The proposed injection order would place a pressure limit of 0.81 pounds per square inch per foot for fluids injected into injection wells, a pressure limit high enough to allow effective fluid injection into field reservoirs but not high enough to damage shale units above the reservoirs. ConocoPhillips petroleum engineer Anu Sood described modeling that showed fluids being contained in subsurface Alpine and Kuparuk reservoir sands at that 0.81 level of injection pressure.

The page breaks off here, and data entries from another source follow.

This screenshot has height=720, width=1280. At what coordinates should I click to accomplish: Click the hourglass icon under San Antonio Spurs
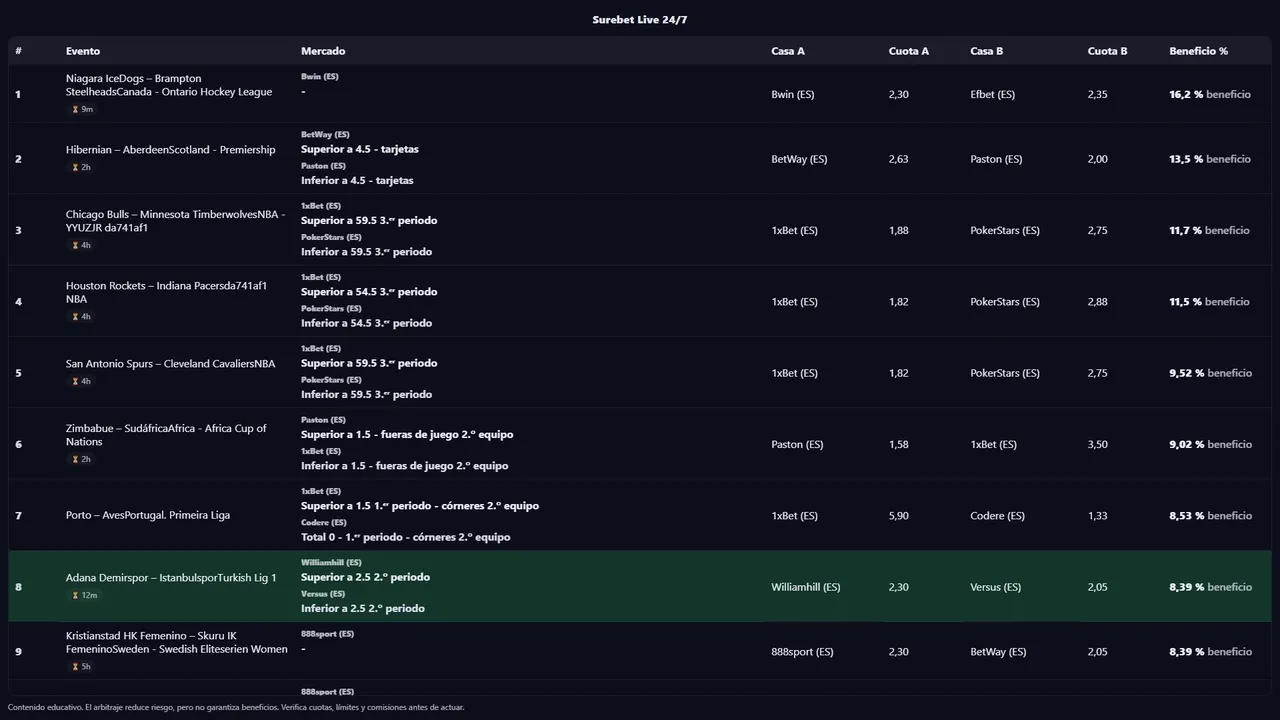tap(75, 382)
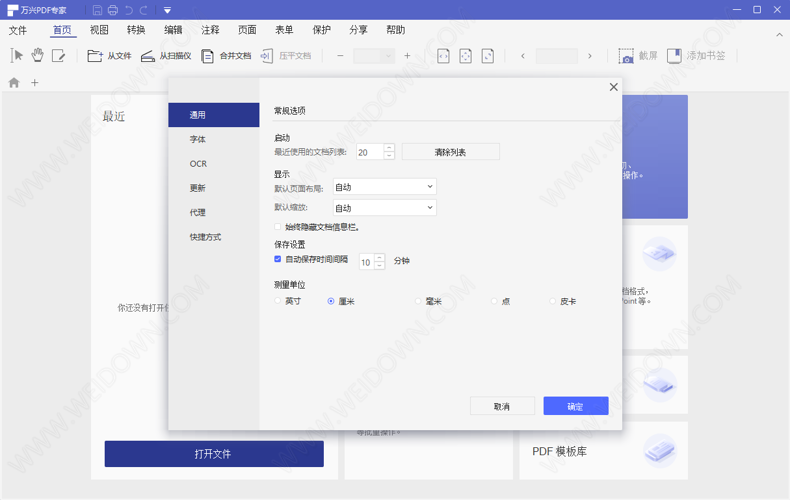Choose 毫米 measurement unit radio
Image resolution: width=790 pixels, height=500 pixels.
click(418, 301)
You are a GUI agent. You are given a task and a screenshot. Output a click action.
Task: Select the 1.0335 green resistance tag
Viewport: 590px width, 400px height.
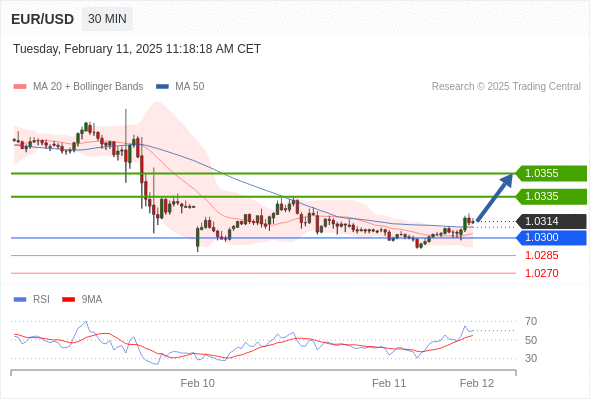click(551, 196)
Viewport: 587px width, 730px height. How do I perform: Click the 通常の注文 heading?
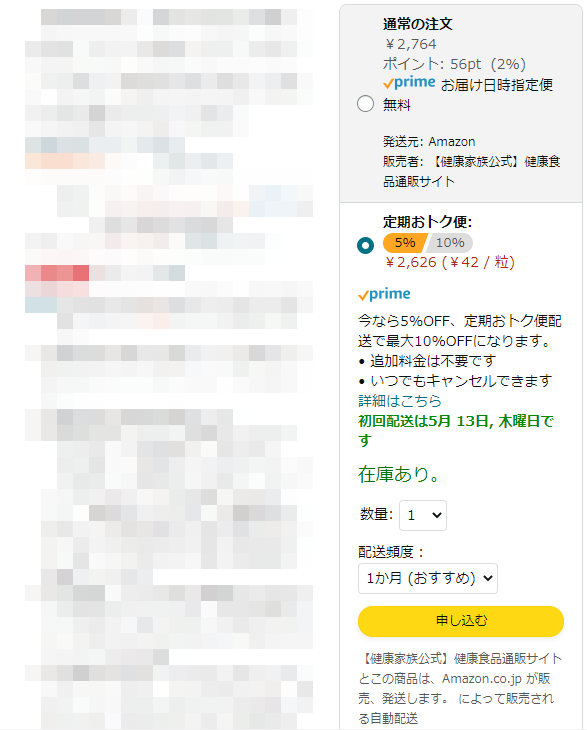[418, 24]
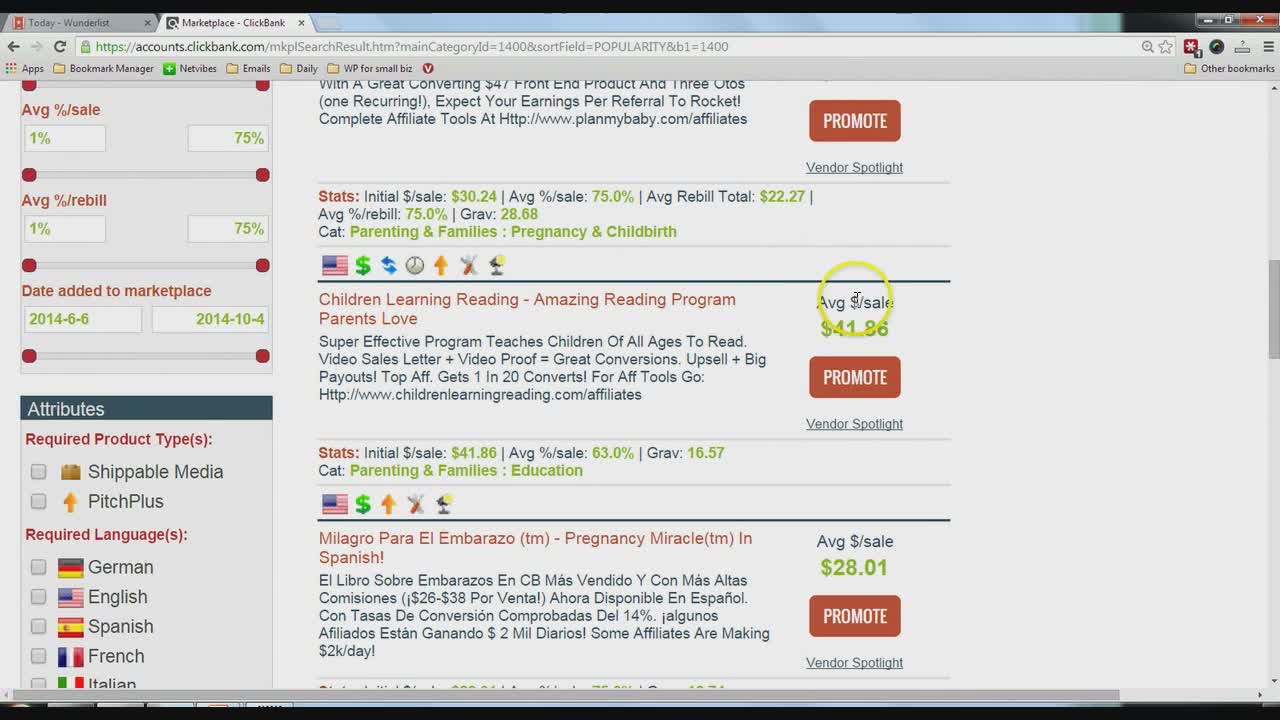Click the 2014-6-6 start date field
The height and width of the screenshot is (720, 1280).
point(83,319)
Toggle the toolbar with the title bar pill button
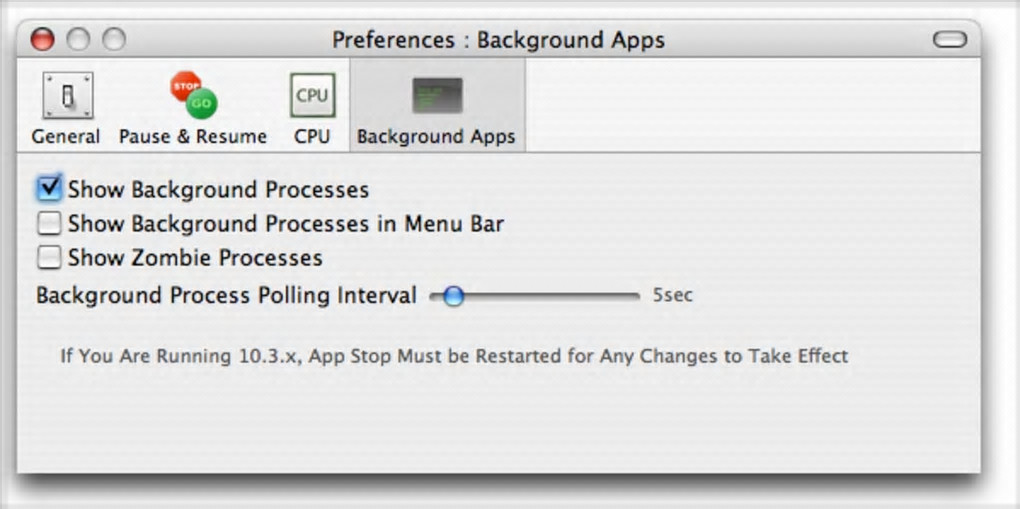 [x=949, y=40]
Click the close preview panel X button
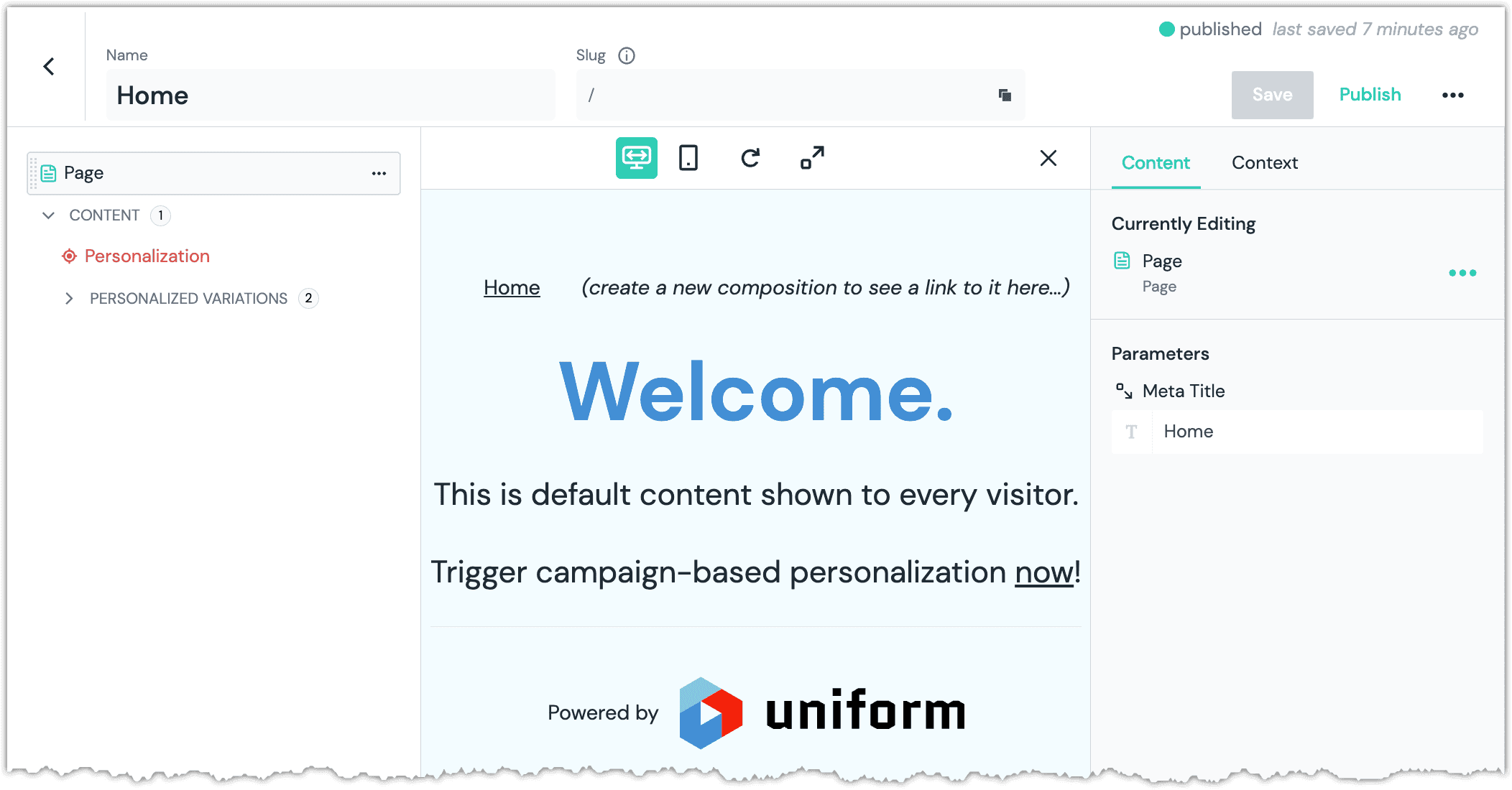 click(1048, 158)
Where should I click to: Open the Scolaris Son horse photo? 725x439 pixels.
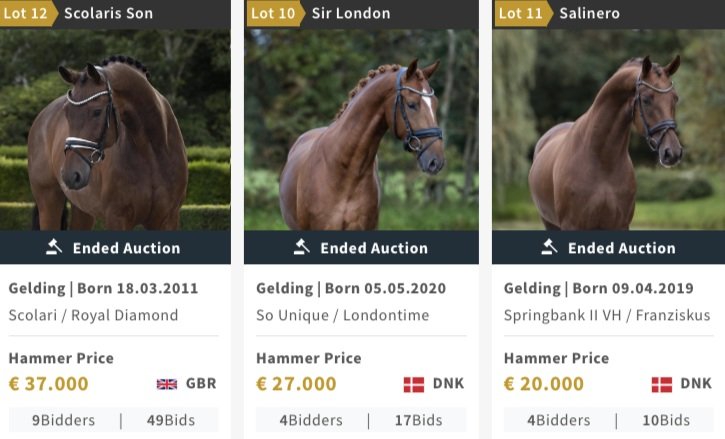115,130
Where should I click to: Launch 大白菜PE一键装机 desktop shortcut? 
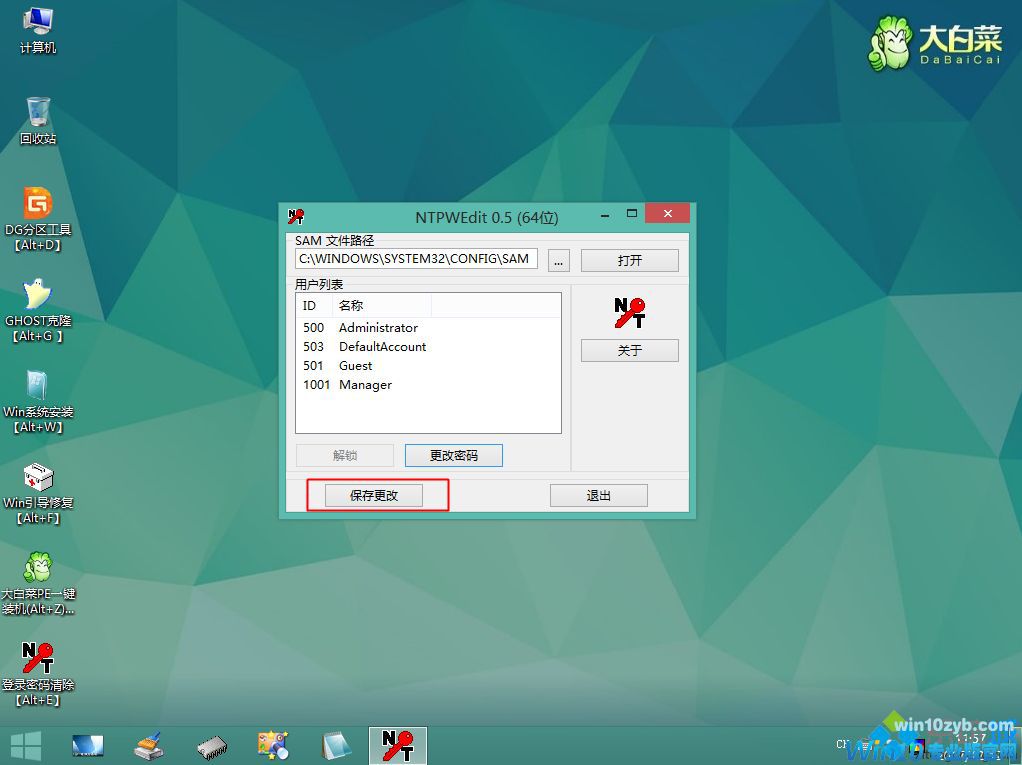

The amended area injection order for the Alpine Oil Pool specifies all of the various fluids that ConocoPhillips may inject into the pool reservoirs, in particular for pressure management. The primary injectants would be water from the Kuparuk seawater treatment plant, produced water from the Alpine Central Facility, and miscible injectant, also from the Alpine Central Facility, Sood explained. Miscible injectant consists of a mixture of natural gas and natural gas liquids. Seven other fluids of various types may be used in much smaller volumes.

Formed in 1998

The Alpine Oil Pool, encapsulating oil in the Alpine sands, was originally formed in 1998. It was expanded west in 2004. And, in 2009, following the discovery of pressure communication between the Alpine and Nanuq Kuparuk reservoirs, a Kuparuk pool was combined with the Alpine pool to form a single pool.

Recent horizontal drilling from ConocoPhillips’ new CD5 pad, the first production pad in the National Petroleum Reserve-Alaska, has proved particularly successful. In late 2015 the pad was producing oil at rate of about 20,000 barrels per day using a combination of injection and production horizontal wells. Production from CD5 is processed through the Alpine Production Facilities.